* _Provided text_:
An Apollo 11 moon rock bag that was at the center of a legal dispute is now set for what could be a record-setting auction.
The moon-dust stained, lunar sample return pouch will be offered as part of Sotheby's first space history-themed sale to be held in more than 20 years. The auction is scheduled for July 20, the 48th anniversary of the Apollo 11 mission's historic first moon landing, in New York City.
The zippered bag, which was used to protect the first-ever samples of lunar material collected by an astronaut off the surface of the moon, is expected to sell for $2 to $4 million — potentially more than any space exploration artifact has ever commanded at auction. [NASA's Apollo 11 Moon Landing in Photos]
"This seemingly modest bag ... played a crucial role in the most important scientific task of the Apollo 11 mission — to bring back the first sample of lunar material ever collected. To be able to see such an object in person is a once in a lifetime opportunity," Cassandra Hatton, vice president and senior specialist in charge of the space exploration sale at Sotheby's, said in a statement.
"It is one thing to read about going to the moon; it is quite another to hold in one's hands an object that was actually there and still carries traces of that faraway place," Hatton said.

* _Dataset_:

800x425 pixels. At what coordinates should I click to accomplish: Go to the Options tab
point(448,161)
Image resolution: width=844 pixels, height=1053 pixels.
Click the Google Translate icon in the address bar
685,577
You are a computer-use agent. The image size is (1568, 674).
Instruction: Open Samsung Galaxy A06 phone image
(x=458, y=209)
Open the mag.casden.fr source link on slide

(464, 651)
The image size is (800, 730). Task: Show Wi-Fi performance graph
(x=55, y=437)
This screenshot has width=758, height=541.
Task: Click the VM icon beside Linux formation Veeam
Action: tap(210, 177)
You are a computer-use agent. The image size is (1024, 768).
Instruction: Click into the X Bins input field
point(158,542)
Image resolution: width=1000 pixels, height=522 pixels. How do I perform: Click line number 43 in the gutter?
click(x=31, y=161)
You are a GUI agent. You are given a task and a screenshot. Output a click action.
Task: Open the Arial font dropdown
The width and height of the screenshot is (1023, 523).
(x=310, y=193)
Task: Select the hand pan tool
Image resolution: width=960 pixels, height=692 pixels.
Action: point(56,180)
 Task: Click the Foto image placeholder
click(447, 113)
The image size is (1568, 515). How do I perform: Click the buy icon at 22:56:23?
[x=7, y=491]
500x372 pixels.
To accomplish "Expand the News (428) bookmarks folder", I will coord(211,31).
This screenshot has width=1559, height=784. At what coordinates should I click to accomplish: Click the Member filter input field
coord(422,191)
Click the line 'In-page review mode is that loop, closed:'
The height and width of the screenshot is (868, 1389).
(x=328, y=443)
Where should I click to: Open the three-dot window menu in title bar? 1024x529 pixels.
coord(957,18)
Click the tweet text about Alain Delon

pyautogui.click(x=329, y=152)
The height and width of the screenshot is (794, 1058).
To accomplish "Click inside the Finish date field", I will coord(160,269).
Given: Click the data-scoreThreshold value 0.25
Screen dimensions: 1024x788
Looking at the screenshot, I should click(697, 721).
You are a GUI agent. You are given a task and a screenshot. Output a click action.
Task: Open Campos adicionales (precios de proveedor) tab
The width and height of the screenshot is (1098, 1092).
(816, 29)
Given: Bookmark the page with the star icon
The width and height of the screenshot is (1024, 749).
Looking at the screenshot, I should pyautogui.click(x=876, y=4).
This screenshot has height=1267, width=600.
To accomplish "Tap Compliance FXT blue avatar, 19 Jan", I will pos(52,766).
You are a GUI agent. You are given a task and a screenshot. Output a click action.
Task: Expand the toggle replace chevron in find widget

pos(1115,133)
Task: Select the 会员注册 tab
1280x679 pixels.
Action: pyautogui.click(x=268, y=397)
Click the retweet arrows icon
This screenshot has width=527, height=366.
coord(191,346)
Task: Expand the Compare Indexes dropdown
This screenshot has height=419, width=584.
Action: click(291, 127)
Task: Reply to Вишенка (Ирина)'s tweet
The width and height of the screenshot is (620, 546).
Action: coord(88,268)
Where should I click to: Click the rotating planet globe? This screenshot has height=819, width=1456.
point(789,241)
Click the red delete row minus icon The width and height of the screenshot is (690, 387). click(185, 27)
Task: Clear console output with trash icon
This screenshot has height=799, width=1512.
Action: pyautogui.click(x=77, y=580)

* _Exercises_:
[a] Copy word for word the part of the moon rock bag article starting with "The moon-dust stained, lunar" and going on through "New York City.".
[b] In the moon rock bag article, what price is the lunar sample return pouch expected to sell for?
[c] Extend the article on the Apollo 11 moon rock bag auction from where it stops.
The records are separate material, apart from the Apollo 11 moon rock bag article.

* _Results_:
[a]
The moon-dust stained, lunar sample return pouch will be offered as part of Sotheby's first space history-themed sale to be held in more than 20 years. The auction is scheduled for July 20, the 48th anniversary of the Apollo 11 mission's historic first moon landing, in New York City.

[b] $2 to $4 million

[c]
Apollo 11 artifacts are rare in private hands. The command module Columbia that carried Neil Armstrong, Buzz Aldrin and Michael Collins from the Earth to the moon and back, as well as the crew members' spacesuits and most of their equipment, were transferred by NASA to the Smithsonian in the 1970s. The astronauts retained some items flown on the mission as mementos, and some have been sold in the nearly five decades since.
But most of those sales were for items that were launched specifically as souvenirs — for example, patches, medals and postmarked envelopes. Of those that were not, most were items that were used in lunar orbit, not on the surface of the moon.
The lunar sample return bag, which Sotheby's describes as "the only such artifact in private hands," would likely be in a museum today had it not been for an inventory error and the improper sale of other space artifacts by a former curator at a space museum in Kansas.
The bag, known to be flown but at the time unassociated with the Apollo 11 mission, was mistakenly sold in 2015 on behalf of the U.S. Marshals Service to cover the restitution due by the co-founder of the Cosmosphere in Hutchinson, Kansas, who was convicted of stealing and selling space artifacts belonging to the museum and NASA. The pouch was offered at auction three times, before finally selling for just $995.
Nancy Lee Carlson of Inverness, Illinois, won the bag and, in a bid to learn more about its history, sent it for analysis to NASA's Johnson Space Center in Houston, Texas.
"Scientific tests revealed the dust in the bag to be moon dust, specifically from the Apollo 11 landing site and a part number printed inside of the bag matched up to that of the "Contingency Lunar Sample Return Decontamination Bag" listed in the Apollo 11 stowage list," Sotheby's stated.
NASA, having no record of ever releasing the bag from its inventory, refused to return it to Carlson, instead offering to refund her the money she had spent. Carlson refused and the dispute became the subject of two court cases.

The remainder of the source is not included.